Mode Errors – A Disaster Recovery Weak Point



In 1999, NASA invested over $300 million in the Mars Climate Orbiter project. The spacecraft crashed into mars and disintegrated, because scientists had accidentally mistaken metric measurements for imperial units. How is it that some of the most intelligent people in the world, working on such an important project, could make such an obvious mistake?

Imagine the following situation. You’re downloading a new app onto your smartphone, and it requires confirmation of certain basic permissions in order to install.

  • Access to your microphone? Yes
  • Access to your camera? Yes
  • Access to your Bluetooth? Yes
  • Access to your personal contacts? Yes. No wait! I don’t want to…

But it’s too late. You’ve just given the application permission to send spam to all your personal contacts, and hurt your personal reputation in the process.

This is a classic example of a mode error.

Mode errors occur when someone makes a bad decision out of habit, resulting in negative consequences.

Every day, we read news stories of people whose bank accounts were wiped out because they forgot a decimal point on a check. Criminals also leverage mode errors to collect on fake invoices for services they’ve never provided.

If a mode error works its way into your backup process, the results for your company can be catastrophic. You may configure certain settings, thinking that you’re doing something completely different. And these errors might go undiscovered until you need to perform an emergency recovery.

At Storagepipe, we’ve seen the following examples of mode errors lead to real-world data disasters:

  • It’s common for clients to back up their laptops, but neglect their Outlook PST files.
  • Because it’s easy to create new virtual machines, they are sometimes forgotten and omitted from the backup process.
  • A company might be performing the same backup process for years without testing. And when it comes time to recover, they find that their backups are either empty or completely unusable.

Although automation is great for eliminating human error from your backup process, it can often also sometimes enhance the damage caused by mode errors. And in an automated process, these mistakes can go undetected for years.

There are many factors that can lead to mode errors, such as distractions, unfamiliarity, multi-tasking, complexity and lack of oversight.

Specialization can help eliminate many instances of mode errors. If you have a team or individual that only handles a narrow set of duties, they will be familiar enough to anticipate and avoid the most common types of mode errors. And because they have a narrow scope of responsibility, they also avoid the complexity and distractions that can often lead to such mistakes.

Also, there should be some sort of monitoring and review process that proactively looks for potential errors that might creep into the process.

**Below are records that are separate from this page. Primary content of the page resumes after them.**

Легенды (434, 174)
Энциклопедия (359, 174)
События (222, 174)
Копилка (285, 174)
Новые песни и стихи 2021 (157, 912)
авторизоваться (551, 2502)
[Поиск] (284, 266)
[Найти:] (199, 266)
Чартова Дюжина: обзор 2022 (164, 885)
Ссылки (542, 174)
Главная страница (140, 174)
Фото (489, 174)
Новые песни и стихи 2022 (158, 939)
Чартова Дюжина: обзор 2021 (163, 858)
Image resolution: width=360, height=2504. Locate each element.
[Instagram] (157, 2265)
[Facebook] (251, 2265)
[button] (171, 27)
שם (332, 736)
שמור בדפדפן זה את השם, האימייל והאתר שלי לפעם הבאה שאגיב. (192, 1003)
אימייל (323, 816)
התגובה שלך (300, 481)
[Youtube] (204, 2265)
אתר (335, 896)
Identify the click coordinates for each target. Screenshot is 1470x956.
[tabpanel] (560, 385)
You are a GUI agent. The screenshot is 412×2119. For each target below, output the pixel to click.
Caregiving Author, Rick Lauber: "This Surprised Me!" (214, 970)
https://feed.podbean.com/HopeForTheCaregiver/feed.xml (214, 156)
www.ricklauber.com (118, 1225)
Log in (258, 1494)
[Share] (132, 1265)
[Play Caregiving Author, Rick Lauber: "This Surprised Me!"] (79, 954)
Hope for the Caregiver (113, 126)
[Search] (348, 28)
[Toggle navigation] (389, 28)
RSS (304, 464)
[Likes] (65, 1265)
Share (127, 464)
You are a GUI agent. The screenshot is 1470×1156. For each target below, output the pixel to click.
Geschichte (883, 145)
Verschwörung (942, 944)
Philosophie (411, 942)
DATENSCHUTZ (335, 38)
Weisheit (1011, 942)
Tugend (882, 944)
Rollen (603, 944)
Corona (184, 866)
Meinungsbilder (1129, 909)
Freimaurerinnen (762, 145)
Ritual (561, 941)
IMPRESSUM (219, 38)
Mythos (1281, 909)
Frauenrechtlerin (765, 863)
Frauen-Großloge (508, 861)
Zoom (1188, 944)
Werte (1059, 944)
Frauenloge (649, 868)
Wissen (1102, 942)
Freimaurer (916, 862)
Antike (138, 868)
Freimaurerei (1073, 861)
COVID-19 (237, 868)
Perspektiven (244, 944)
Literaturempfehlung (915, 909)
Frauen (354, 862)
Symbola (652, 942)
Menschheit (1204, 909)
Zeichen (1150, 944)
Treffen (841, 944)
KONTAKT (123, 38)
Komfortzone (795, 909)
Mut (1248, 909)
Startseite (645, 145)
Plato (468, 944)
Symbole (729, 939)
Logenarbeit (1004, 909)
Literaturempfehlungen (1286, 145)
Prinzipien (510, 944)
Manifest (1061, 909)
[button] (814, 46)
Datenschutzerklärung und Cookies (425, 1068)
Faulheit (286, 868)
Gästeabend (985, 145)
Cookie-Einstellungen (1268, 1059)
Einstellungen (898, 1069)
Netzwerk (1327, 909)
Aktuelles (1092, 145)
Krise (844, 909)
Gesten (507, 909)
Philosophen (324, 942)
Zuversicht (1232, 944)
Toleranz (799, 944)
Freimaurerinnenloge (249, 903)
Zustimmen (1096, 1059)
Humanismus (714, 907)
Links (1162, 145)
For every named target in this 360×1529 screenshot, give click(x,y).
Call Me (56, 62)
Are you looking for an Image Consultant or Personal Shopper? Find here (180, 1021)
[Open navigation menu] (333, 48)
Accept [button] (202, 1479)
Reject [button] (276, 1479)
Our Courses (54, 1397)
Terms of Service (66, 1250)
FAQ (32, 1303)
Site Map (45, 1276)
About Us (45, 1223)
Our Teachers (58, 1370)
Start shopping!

This is where backup testing can be of great help.

Mode errors are one of the reasons why many companies will outsource their backup and disaster recovery process to a team of highly specialized data protection and business continuity experts. These specialists are trained, experienced, and focused on just one objective: ensuring that you can recover quickly and consistently from the worst possible IT disaster.

Outsourcing your system protection can help you minimize the possibility of mode errors, and provide you with total peace of mind.